Start of Entries provided

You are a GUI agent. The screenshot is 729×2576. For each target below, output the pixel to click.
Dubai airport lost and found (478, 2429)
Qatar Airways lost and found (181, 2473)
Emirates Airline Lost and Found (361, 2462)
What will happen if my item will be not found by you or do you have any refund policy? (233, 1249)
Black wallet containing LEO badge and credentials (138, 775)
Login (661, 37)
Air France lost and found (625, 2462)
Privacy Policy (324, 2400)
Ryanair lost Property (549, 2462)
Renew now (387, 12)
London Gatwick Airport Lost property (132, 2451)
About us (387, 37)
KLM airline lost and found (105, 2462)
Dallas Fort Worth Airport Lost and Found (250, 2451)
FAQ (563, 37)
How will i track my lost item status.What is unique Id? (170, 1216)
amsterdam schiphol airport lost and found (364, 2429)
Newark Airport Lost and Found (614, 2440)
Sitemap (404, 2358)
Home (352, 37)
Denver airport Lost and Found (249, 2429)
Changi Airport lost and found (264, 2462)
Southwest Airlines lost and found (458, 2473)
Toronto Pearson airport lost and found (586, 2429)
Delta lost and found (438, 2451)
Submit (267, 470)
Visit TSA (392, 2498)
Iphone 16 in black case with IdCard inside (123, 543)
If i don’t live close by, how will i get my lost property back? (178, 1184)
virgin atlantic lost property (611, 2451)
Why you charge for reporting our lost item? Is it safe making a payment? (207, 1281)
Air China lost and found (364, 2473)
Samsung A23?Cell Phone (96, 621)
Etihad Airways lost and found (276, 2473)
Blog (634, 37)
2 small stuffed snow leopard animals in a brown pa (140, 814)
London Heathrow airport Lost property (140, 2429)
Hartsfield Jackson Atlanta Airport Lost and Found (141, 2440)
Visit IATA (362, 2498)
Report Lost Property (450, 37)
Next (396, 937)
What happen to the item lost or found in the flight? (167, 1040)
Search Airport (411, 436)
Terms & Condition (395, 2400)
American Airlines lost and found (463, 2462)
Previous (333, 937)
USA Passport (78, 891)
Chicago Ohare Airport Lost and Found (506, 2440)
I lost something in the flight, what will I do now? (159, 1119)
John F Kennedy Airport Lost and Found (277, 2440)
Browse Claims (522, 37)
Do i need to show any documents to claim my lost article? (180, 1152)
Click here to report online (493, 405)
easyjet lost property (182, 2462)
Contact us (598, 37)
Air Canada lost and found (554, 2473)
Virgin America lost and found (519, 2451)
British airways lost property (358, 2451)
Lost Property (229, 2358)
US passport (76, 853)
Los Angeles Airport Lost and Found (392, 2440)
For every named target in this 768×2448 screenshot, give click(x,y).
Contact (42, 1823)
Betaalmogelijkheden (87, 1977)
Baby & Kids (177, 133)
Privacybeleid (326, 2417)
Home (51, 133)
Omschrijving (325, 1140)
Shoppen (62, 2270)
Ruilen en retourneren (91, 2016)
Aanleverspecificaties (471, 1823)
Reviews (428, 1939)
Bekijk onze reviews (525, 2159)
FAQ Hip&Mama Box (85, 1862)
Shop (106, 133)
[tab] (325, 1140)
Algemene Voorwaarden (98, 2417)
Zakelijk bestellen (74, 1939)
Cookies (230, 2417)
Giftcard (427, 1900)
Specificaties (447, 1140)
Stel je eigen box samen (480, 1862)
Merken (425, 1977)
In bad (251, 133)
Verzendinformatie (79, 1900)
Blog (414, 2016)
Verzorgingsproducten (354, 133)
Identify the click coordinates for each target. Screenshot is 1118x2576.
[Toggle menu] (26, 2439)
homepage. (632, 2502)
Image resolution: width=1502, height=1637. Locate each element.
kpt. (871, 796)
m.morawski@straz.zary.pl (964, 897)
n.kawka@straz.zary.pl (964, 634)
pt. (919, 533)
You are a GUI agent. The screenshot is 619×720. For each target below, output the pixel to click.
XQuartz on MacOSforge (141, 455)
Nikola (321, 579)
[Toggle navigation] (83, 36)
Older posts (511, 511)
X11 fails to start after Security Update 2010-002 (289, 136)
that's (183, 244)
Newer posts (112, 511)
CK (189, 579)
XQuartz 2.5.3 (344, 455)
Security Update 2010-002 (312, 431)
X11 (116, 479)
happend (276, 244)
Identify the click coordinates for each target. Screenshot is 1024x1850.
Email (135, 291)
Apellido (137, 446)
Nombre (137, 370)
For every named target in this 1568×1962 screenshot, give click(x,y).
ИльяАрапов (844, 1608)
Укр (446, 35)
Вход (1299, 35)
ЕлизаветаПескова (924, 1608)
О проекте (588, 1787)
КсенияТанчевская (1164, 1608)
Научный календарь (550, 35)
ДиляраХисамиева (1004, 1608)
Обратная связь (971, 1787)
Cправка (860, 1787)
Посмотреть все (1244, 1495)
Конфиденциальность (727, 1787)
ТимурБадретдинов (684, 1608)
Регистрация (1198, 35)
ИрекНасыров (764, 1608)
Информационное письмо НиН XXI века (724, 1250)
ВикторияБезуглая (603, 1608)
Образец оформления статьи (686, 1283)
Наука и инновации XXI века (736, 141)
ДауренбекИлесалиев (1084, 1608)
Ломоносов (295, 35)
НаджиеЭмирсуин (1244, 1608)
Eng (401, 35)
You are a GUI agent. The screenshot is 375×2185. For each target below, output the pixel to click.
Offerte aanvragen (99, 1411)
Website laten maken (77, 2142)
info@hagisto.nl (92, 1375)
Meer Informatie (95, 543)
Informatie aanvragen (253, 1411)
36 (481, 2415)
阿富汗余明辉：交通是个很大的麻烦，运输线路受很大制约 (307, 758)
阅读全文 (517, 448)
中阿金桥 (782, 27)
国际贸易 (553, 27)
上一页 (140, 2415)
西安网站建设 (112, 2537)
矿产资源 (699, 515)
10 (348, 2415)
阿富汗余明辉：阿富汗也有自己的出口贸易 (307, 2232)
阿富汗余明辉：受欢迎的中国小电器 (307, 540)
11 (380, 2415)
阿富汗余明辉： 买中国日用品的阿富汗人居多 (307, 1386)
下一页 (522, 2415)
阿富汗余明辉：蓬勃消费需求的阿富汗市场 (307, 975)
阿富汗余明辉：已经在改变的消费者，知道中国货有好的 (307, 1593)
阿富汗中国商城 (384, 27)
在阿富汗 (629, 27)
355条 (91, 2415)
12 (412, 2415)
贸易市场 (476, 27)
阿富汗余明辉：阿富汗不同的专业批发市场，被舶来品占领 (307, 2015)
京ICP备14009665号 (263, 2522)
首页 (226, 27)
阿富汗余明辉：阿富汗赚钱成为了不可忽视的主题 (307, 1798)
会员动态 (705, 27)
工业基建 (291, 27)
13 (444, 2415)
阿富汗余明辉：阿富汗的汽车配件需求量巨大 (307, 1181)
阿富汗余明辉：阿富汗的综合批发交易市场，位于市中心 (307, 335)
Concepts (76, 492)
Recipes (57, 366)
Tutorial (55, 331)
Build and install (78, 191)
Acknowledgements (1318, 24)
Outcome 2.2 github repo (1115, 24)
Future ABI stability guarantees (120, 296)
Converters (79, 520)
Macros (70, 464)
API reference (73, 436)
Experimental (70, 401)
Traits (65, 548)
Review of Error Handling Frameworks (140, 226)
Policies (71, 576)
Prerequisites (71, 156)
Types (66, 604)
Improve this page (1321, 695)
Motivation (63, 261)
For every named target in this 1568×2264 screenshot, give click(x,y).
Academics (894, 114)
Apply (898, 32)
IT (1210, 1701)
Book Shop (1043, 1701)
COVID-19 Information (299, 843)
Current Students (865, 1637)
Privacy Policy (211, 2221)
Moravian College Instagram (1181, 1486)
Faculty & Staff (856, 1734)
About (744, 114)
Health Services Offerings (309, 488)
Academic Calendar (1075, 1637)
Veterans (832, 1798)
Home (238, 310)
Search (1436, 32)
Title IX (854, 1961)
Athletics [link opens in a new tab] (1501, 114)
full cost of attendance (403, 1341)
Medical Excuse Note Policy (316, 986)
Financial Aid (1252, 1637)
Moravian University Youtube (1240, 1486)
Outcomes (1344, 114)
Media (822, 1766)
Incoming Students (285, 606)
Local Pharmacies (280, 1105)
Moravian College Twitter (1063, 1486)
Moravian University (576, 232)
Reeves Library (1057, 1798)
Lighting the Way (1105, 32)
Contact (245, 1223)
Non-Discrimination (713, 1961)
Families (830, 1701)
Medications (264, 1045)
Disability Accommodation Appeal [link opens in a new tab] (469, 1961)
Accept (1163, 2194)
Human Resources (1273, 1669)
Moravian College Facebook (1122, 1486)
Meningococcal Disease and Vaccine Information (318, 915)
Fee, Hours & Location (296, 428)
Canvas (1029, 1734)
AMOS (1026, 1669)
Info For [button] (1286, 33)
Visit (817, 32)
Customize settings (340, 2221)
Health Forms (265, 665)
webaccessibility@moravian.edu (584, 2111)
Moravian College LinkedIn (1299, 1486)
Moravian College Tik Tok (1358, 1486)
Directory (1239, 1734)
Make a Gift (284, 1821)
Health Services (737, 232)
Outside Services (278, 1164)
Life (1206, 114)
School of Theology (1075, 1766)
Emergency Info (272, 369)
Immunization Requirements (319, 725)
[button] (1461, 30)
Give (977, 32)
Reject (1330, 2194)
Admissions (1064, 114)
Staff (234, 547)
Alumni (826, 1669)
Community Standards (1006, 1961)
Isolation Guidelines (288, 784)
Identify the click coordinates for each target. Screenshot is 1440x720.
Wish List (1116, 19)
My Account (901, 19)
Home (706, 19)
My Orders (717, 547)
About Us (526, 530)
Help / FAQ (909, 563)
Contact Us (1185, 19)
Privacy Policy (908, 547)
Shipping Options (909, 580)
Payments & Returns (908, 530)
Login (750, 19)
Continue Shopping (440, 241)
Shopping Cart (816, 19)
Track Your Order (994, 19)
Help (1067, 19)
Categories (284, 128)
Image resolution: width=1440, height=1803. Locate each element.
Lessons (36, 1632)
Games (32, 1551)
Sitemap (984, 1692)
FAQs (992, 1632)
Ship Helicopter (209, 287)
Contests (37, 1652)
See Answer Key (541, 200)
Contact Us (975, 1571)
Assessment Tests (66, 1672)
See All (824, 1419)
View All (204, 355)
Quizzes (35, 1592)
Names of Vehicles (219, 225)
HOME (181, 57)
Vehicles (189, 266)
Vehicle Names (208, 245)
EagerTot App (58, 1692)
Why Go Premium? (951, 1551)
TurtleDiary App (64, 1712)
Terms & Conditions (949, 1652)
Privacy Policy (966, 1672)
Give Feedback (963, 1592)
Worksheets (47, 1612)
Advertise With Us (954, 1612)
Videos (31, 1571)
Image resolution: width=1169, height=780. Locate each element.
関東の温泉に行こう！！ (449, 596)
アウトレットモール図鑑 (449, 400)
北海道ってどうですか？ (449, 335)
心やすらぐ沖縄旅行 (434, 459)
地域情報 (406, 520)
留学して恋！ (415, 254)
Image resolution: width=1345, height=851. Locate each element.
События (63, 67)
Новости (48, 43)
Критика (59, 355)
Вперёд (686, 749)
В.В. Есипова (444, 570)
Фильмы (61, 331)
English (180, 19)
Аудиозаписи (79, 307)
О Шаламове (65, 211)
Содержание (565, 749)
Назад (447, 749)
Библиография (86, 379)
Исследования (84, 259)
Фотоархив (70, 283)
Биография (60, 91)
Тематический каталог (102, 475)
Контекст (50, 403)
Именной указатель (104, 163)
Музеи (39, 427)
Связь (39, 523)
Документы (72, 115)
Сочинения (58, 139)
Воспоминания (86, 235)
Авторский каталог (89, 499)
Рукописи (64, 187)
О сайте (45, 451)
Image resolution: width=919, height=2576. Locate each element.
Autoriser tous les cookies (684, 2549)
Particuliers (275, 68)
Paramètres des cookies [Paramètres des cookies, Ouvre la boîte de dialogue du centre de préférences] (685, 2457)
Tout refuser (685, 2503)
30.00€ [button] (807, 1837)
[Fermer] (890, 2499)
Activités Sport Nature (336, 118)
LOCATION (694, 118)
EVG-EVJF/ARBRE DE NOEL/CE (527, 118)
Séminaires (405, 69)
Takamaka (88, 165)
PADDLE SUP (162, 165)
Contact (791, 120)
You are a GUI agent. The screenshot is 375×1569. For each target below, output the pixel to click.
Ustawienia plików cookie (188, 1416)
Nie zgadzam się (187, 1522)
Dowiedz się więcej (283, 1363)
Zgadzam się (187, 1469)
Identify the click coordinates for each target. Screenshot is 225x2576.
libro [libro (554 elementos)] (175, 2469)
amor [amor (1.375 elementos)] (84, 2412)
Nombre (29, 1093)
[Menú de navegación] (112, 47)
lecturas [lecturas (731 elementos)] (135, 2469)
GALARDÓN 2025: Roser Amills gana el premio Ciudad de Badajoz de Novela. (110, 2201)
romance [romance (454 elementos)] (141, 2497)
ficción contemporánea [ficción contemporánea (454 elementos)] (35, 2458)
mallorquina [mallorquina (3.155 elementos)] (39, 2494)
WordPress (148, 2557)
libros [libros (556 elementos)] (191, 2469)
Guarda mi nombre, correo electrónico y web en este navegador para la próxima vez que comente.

End of Entries provided

■ What is needed
Reproduce the rows from the line with "Shopping Cart (816, 19)" up to and including the line with "Тематический каталог (102, 475)", swapping "Feedback" for "Comments" and leaving everything else as it is.

■ Reply
Shopping Cart (816, 19)
Track Your Order (994, 19)
Help (1067, 19)
Categories (284, 128)
Image resolution: width=1440, height=1803. Locate each element.
Lessons (36, 1632)
Games (32, 1551)
Sitemap (984, 1692)
FAQs (992, 1632)
Ship Helicopter (209, 287)
Contests (37, 1652)
See Answer Key (541, 200)
Contact Us (975, 1571)
Assessment Tests (66, 1672)
See All (824, 1419)
View All (204, 355)
Quizzes (35, 1592)
Names of Vehicles (219, 225)
HOME (181, 57)
Vehicles (189, 266)
Vehicle Names (208, 245)
EagerTot App (58, 1692)
Why Go Premium? (951, 1551)
TurtleDiary App (64, 1712)
Terms & Conditions (949, 1652)
Privacy Policy (966, 1672)
Give Comments (963, 1592)
Worksheets (47, 1612)
Advertise With Us (954, 1612)
Videos (31, 1571)
Image resolution: width=1169, height=780. Locate each element.
関東の温泉に行こう！！ (449, 596)
アウトレットモール図鑑 (449, 400)
北海道ってどうですか？ (449, 335)
心やすらぐ沖縄旅行 (434, 459)
地域情報 (406, 520)
留学して恋！ (415, 254)
Image resolution: width=1345, height=851. Locate each element.
События (63, 67)
Новости (48, 43)
Критика (59, 355)
Вперёд (686, 749)
В.В. Есипова (444, 570)
Фильмы (61, 331)
English (180, 19)
Аудиозаписи (79, 307)
О Шаламове (65, 211)
Содержание (565, 749)
Назад (447, 749)
Библиография (86, 379)
Исследования (84, 259)
Фотоархив (70, 283)
Биография (60, 91)
Тематический каталог (102, 475)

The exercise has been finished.